March 11, 2007

Serial Web Feeds via Yahoo Pipes

Todd Slater over at Big IDEA has just started developing a podcast serialiser (and here):

What if an instructor wants to podcast (subscription model) audio files? He has a few options. He can tell students to subscribe to his blog and then post audio files there on a weekly basis. This is a great option for the first quarter, but what does he do in subsequent quarters? All of the previous posts will be "old" and new students won't see them when they subscribe to the blog in a subsequent quarter. What he needs is something that will update the RSS feed based on the quarter's start date and a determined update interval.

(Todd's app is developing apace, so it's worth checking hos blog for more recent posts, such as this one. I'm also with you on the abuse of the "podcast" term, Todd, and keep having to fight that battle here...).

This has a lot in common with the ideas I've been working up for OpenLearn_daily, and has prompted me into a bit of a tinker today.

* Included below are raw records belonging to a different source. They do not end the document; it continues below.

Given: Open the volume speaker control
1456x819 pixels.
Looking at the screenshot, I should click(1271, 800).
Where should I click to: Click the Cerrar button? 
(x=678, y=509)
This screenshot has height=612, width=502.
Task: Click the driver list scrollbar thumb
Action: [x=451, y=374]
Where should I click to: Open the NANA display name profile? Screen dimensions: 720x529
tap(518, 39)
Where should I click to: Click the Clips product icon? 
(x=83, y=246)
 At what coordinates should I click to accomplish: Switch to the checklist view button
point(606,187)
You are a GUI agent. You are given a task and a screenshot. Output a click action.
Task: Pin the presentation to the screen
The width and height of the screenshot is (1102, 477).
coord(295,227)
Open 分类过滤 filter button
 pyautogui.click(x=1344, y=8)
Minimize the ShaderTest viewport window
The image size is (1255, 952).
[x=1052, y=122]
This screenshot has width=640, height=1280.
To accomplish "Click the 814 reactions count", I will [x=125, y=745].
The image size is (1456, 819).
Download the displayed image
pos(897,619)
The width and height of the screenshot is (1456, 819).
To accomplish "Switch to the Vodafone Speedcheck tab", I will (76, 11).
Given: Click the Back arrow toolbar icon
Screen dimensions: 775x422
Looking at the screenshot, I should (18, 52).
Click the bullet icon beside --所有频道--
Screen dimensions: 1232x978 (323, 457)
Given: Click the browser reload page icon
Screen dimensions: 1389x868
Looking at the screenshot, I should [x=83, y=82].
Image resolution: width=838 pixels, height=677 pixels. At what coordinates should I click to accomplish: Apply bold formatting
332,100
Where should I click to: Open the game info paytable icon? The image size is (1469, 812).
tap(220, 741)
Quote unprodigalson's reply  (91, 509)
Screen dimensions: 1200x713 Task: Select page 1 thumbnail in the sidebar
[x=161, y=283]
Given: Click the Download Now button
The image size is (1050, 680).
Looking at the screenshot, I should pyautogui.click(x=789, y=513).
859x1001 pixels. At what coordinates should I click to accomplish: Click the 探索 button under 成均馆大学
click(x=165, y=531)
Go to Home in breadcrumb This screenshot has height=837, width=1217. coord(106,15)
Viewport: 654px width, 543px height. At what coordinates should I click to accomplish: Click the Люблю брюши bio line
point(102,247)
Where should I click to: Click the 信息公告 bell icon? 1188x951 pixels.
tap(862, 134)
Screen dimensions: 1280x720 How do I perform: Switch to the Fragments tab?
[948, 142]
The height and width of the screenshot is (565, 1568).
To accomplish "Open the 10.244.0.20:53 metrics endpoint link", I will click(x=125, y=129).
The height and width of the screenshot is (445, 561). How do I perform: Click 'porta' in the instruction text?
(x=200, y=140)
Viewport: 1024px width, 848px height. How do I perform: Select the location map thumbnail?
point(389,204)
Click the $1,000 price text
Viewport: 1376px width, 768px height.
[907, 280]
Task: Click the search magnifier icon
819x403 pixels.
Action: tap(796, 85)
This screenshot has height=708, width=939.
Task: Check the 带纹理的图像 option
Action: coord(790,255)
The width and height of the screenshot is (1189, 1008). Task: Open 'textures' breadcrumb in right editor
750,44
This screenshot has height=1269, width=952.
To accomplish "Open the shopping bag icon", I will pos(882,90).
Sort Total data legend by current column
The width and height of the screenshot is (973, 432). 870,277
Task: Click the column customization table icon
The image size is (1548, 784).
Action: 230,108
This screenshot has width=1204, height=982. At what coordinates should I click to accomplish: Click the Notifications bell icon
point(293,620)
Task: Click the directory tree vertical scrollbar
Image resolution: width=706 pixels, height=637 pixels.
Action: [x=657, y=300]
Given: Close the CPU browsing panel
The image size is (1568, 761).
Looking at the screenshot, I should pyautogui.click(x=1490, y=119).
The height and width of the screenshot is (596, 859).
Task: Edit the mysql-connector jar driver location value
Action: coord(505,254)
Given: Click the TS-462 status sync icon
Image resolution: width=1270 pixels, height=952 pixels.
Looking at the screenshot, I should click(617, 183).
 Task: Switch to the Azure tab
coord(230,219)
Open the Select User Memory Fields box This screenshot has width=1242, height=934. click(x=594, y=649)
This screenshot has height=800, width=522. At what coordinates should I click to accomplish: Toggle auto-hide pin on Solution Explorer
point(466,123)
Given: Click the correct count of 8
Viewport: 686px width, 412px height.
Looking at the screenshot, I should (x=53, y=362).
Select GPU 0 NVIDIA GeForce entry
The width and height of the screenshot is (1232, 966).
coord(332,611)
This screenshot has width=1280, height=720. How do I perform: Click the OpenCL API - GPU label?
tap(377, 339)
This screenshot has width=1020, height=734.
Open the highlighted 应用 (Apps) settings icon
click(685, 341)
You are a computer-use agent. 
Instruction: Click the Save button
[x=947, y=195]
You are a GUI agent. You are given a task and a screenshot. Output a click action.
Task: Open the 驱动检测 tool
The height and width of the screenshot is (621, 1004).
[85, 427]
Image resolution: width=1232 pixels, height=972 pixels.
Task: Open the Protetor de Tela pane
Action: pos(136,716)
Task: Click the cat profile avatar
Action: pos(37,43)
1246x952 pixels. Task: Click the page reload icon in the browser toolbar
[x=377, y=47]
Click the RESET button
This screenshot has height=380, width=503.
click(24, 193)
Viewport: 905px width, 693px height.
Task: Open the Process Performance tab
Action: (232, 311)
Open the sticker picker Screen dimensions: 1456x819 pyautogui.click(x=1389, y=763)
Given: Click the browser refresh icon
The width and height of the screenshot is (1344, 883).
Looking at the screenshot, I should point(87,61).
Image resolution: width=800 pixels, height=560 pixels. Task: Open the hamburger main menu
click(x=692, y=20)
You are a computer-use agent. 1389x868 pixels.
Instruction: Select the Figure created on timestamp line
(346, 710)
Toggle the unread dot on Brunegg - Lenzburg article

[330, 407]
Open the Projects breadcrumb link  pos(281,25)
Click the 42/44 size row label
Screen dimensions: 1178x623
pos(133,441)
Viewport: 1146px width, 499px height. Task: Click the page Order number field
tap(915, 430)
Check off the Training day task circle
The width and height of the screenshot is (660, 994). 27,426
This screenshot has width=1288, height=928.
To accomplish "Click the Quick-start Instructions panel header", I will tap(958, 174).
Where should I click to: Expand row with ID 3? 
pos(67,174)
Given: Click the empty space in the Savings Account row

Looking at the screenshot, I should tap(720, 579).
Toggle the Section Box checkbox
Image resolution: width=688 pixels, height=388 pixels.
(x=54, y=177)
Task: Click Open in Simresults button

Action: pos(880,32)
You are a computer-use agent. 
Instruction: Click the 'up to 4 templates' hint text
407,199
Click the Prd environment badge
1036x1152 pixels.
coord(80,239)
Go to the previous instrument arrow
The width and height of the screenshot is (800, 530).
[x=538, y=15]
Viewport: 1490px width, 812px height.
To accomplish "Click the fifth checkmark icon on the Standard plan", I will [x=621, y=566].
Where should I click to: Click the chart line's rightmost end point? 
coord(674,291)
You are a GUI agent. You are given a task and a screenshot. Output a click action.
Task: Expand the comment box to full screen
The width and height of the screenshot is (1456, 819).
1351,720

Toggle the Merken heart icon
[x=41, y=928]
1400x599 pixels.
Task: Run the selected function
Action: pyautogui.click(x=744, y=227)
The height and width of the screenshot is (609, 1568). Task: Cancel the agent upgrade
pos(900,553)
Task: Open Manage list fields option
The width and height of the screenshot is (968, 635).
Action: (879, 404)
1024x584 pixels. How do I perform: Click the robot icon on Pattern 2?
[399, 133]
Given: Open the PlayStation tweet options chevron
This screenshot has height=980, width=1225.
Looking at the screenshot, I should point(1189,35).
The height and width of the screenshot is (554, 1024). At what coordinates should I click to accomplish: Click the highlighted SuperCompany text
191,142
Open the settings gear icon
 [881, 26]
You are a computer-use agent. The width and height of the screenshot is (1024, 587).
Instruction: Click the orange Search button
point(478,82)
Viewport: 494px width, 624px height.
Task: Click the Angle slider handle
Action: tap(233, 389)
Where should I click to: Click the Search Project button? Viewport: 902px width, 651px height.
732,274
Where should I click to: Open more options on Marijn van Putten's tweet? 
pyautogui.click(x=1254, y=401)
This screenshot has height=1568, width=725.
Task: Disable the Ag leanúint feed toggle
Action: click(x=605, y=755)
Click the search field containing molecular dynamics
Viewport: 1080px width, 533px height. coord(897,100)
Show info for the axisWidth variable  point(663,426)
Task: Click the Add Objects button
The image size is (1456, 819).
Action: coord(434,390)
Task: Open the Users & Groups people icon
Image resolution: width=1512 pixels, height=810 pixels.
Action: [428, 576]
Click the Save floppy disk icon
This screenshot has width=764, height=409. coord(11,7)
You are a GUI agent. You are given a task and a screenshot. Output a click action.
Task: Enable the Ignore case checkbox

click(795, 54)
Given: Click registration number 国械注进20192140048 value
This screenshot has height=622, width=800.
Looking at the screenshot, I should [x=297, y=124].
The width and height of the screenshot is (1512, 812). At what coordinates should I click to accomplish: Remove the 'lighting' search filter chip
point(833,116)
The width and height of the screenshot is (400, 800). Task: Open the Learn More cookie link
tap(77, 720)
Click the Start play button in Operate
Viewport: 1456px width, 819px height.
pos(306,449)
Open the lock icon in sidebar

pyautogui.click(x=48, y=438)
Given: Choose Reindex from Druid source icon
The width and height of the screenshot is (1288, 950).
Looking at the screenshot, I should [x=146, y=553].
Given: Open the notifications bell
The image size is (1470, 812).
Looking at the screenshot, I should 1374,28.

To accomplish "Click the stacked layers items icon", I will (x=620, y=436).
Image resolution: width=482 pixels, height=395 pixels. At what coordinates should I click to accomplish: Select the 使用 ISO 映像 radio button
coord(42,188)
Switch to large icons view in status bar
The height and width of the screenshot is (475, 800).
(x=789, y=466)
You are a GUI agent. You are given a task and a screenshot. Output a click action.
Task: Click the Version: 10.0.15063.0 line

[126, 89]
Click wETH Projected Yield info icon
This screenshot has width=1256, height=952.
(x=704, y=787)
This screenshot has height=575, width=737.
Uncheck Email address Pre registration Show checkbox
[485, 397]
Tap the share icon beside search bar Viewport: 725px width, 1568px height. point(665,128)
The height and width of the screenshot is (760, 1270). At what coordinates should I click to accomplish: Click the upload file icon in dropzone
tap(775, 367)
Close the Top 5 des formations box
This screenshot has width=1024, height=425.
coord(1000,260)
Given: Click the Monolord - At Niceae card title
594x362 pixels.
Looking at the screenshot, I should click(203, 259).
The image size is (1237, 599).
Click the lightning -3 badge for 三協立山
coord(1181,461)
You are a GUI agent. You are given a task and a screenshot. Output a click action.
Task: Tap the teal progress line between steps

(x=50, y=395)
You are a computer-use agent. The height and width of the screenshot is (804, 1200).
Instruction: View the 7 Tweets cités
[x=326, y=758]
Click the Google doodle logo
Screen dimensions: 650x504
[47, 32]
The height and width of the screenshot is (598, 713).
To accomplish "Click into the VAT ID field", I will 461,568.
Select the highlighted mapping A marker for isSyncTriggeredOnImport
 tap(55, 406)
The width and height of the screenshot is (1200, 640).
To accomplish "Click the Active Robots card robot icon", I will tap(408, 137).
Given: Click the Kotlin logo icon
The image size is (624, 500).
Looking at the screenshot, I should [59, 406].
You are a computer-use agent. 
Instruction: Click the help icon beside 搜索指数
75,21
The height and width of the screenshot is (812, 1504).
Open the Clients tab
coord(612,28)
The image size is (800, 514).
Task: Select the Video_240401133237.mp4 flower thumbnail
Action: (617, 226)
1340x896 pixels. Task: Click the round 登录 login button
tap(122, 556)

The original plan was to subscribe to a feed with some user-specific info, like the time of subscription and the way in which they wanted the content delivered. From this info, and the current time stamp whenever the feed is polled, an appropriate number of feed items would be delivered to the user.

Stephen Downes commented in a personal email (I think) about the resource requirements/server load for popular feeds and I've been in several minds about the best way to count of items whenever a personalised feed is polled....

So, I've taken the easy way out, and rather than doing all the work myself (not much work in fact, but anyway....) I've handled the 'count the appropriate number of feed items' task over to Yahoo Pipes.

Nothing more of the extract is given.